Where I quibble is towards the end of his article where he introduces the 1935 Sinclair Lewis novel “It Can’t Happen Here”. He uses characters from the novel to provide context and to illuminate the present. In particular he quotes a journalist lamenting the rise of fascism here in America:
“I’ve got to keep remembering … that Windrip [the extremist leader] is only the lightest cork on the whirlpool. He didn’t plot all this thing. With all the justified discontent there is against the smart politicians and the Plush Horses of Plutocracy — oh, if it hadn’t been one Windrip, it’d been another … We had it coming, we Respectables.”
Exactly. Failure of the elite. Those whom Lewis calls “the Respectables”. They are the cause of failure. They are the root of the collapse of democracy.
Sullivan then shifts to today and says this:
“An American elite that has presided over massive and increasing public debt, that failed to prevent 9/11, that chose a disastrous war in the Middle East, that allowed financial markets to nearly destroy the global economy, and that is now so bitterly divided the Congress is effectively moot in a constitutional democracy: “We Respectables” deserve a comeuppance. The vital and valid lesson of the Trump phenomenon is that if the elites cannot govern by compromise, someone outside will eventually try to govern by popular passion and brute force.”
Here’s my quibble:
Where was Sullivan, very clearly a member of that failed elite, culpable as anyone for missing the rising tide of anger, someone who lived and rose to fame as a poster child of the opinionated educated class, where was he? How did he not see what was going on?
Lewis puts the key word into the mouth of his fictional journalist: “plutocracy”. Sullivan slides by it. He casts blame on the national debt, amongst other thing, as if that was a primary cause of the degradation of our workers. No it wasn’t. Nor was it the failure to prevent 9/11. Nor was it the lying and conniving behind the error of the Iraq war.
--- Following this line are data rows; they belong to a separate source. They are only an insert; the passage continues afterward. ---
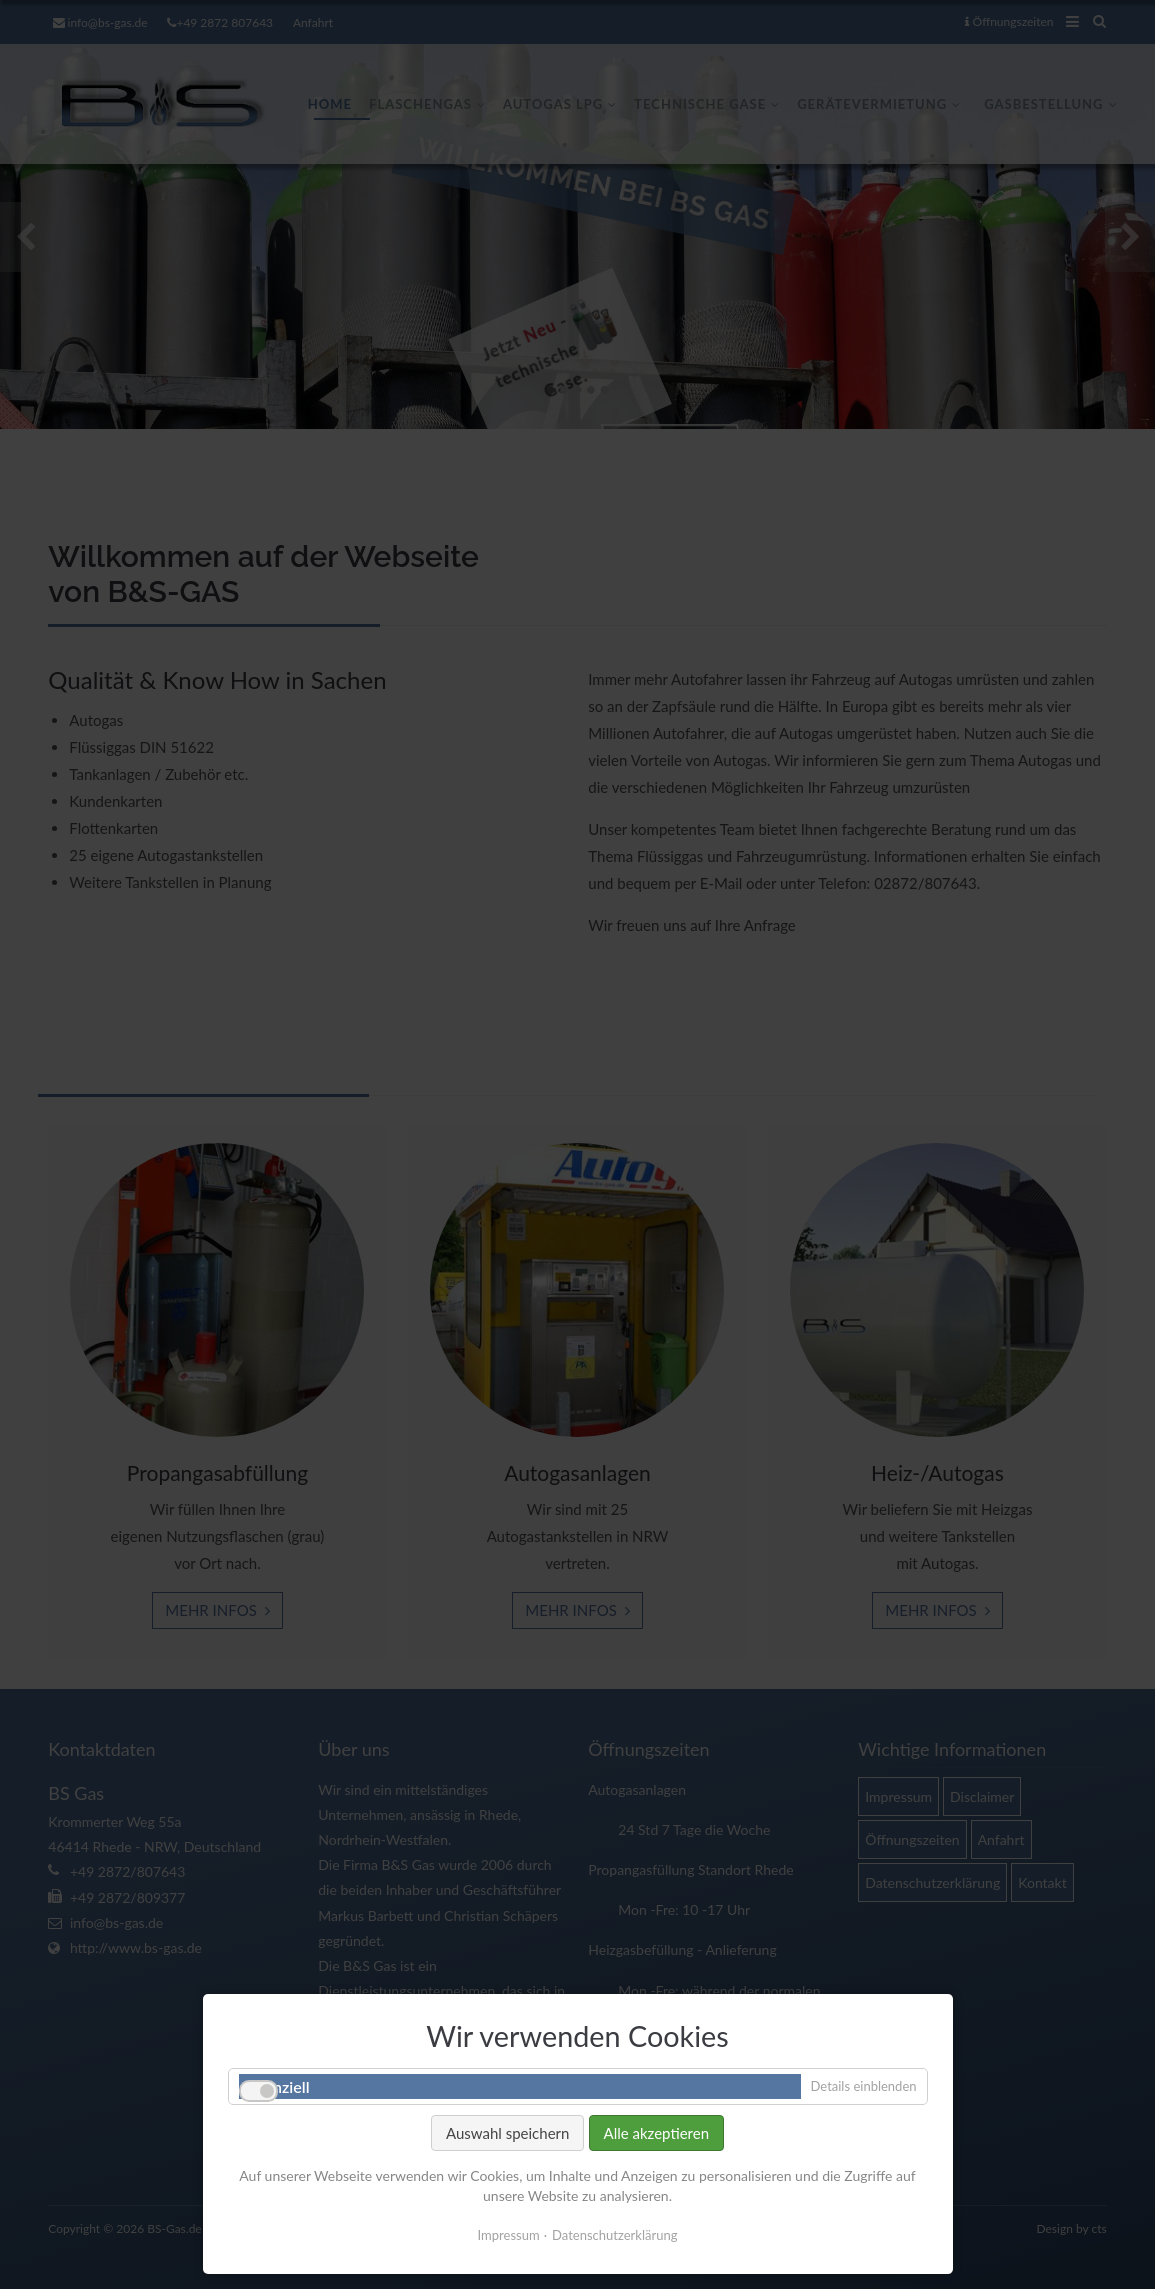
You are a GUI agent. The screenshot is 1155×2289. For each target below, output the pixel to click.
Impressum (509, 2245)
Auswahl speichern (507, 2143)
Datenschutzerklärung (614, 2245)
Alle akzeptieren (657, 2143)
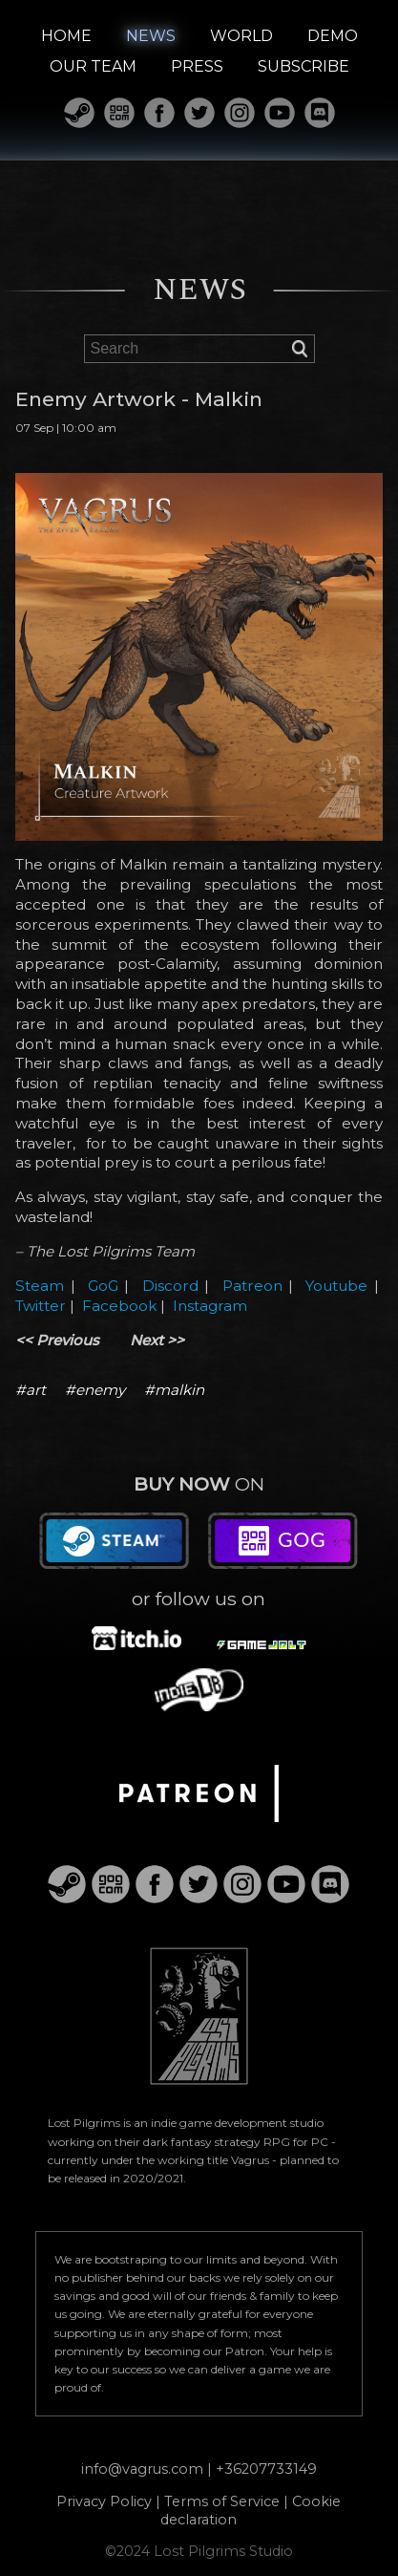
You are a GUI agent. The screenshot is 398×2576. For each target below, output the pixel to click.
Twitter (40, 1306)
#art (30, 1390)
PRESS (197, 66)
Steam (39, 1286)
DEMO (332, 36)
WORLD (241, 36)
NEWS (151, 36)
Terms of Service (222, 2501)
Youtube (336, 1286)
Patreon (252, 1286)
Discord (170, 1286)
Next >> (157, 1340)
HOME (66, 36)
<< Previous (57, 1340)
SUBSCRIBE (303, 66)
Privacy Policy (104, 2501)
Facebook (119, 1306)
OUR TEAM (93, 66)
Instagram (210, 1306)
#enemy (95, 1390)
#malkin (174, 1390)
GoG (103, 1286)
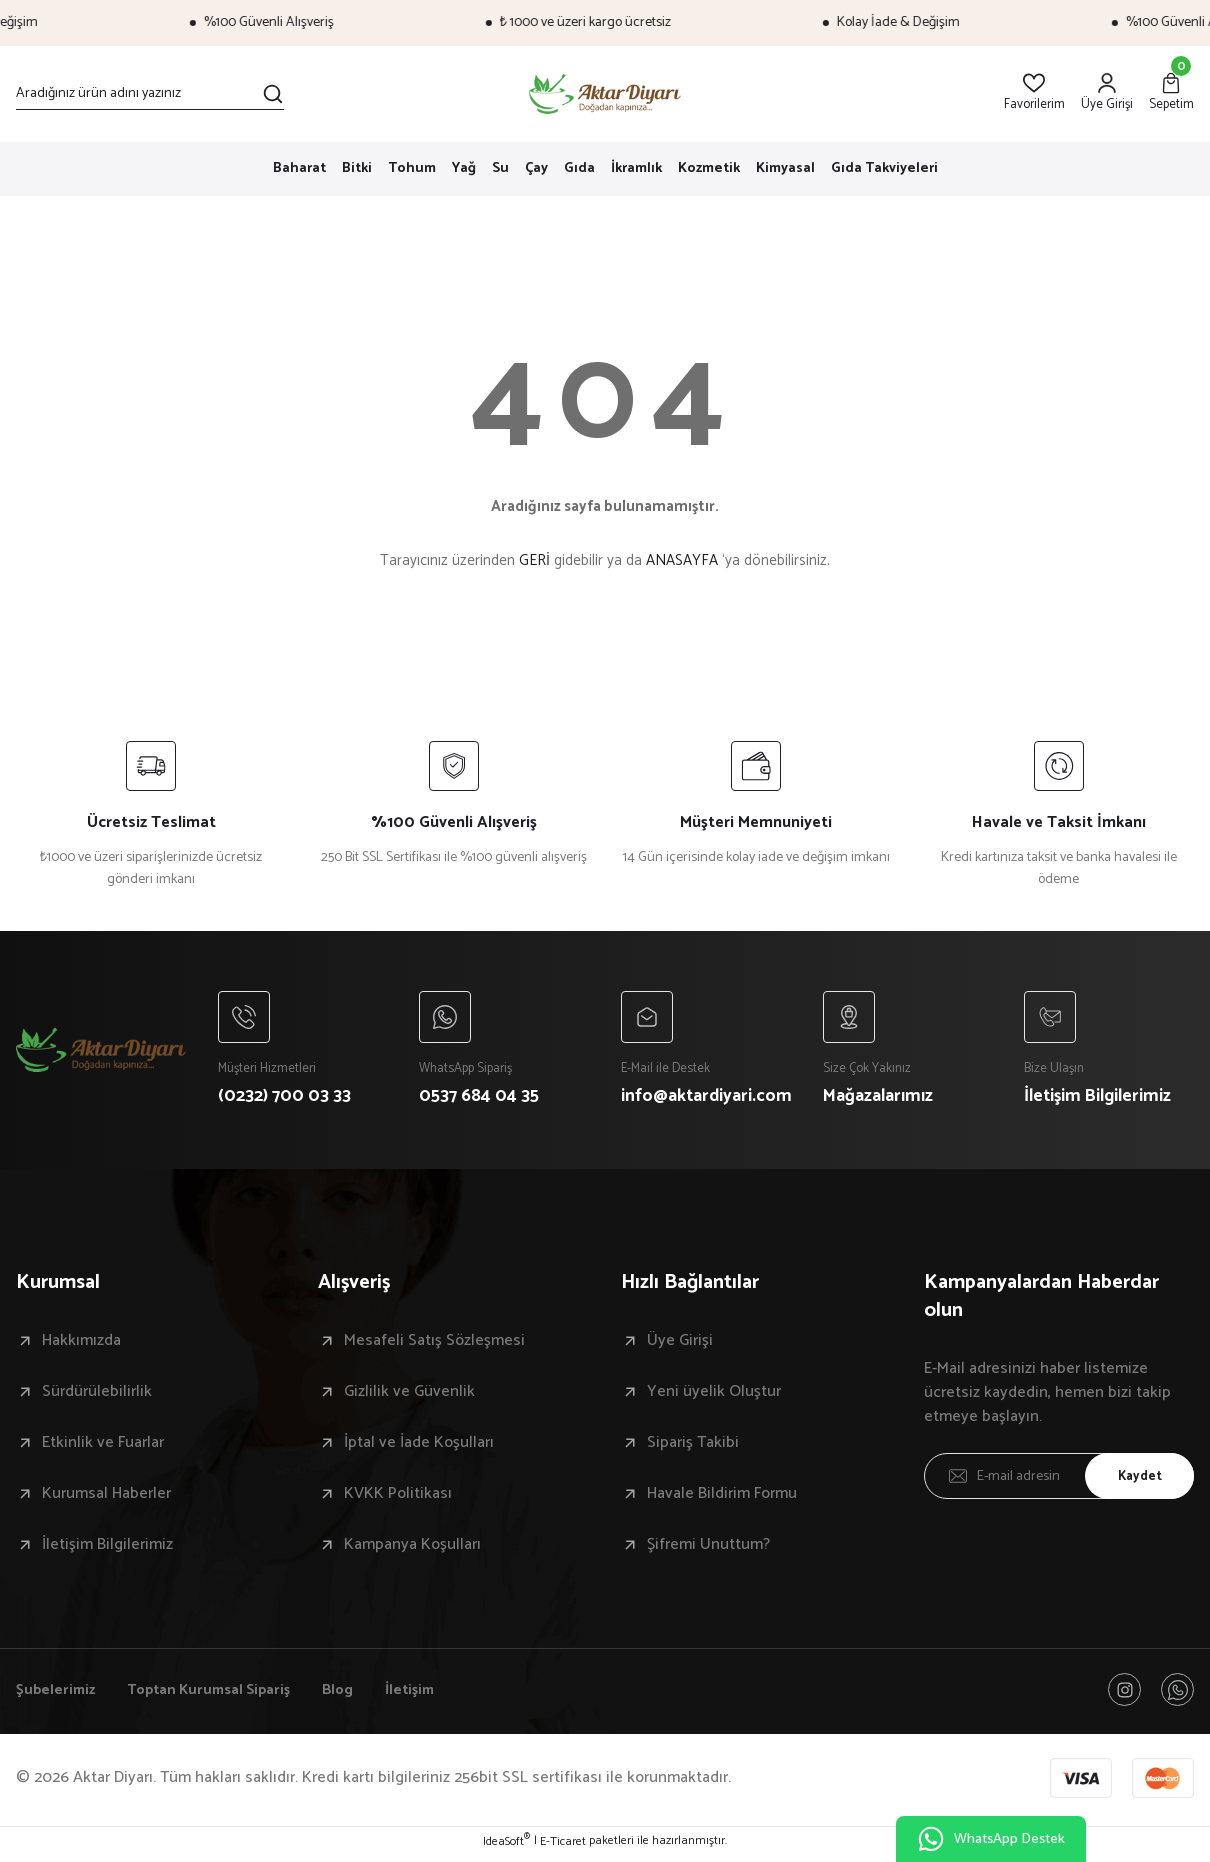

It was the relentless, overpowering, and ultimately total redirection of American economic policy towards the enriching of an exclusive few. It was the allowance of widespread and brazen rent seeking. It was in the total unwillingness to exact retribution for the financial crisis from those culpable. It was in the near total failure to rise to and help the whose lives were destroyed by Wall Street’s avarice. It was in the argument that we can no longer afford to support the poor, the sick, the young, or the elderly because of the crisis, whilst, at the same time, allowing those who cause the crisis to continue blithely untroubled.
It wasn’t, as Sullivan seems to argue, the result of some befuddled and confused elite who made a pile of mistakes. It was the direct result of deliberate action made with a clear head and an equally clear understanding of the consequences.
To put it more bluntly: the degradation of American workers was not some careless accident or unforeseen consequence. It was done with a purpose and an iron will.
And, after today, we will have our self-referential and self-serving elite to thank for the near certain nomination of Trump as the leader of the Republican party.
This populist moment, that Sullivan so abhors, is not the end of democracy. Not at all. It is a cry for help. Horribly misdirected though it be. If Trump is the only channel through which voters can get the attention of the elite then so be it. I am horrified it came to this. But rather than expend long articles on the notion that democracy can be too democratic for its own good, perhaps our elite ought to ponder whether there is actually a democracy to be undone. Perhaps it has already been undone. Perhaps its too late to be concerned about the demise of democracy. Perhaps its has been corrupted and perverted before now.
For just as much as democracies end when they become too democratic, plutocracies end when they become too plutocratic.
I will wait patiently for Sullivan to address the pressing question: how do we re-establish balance and put an end to the greed of our elite?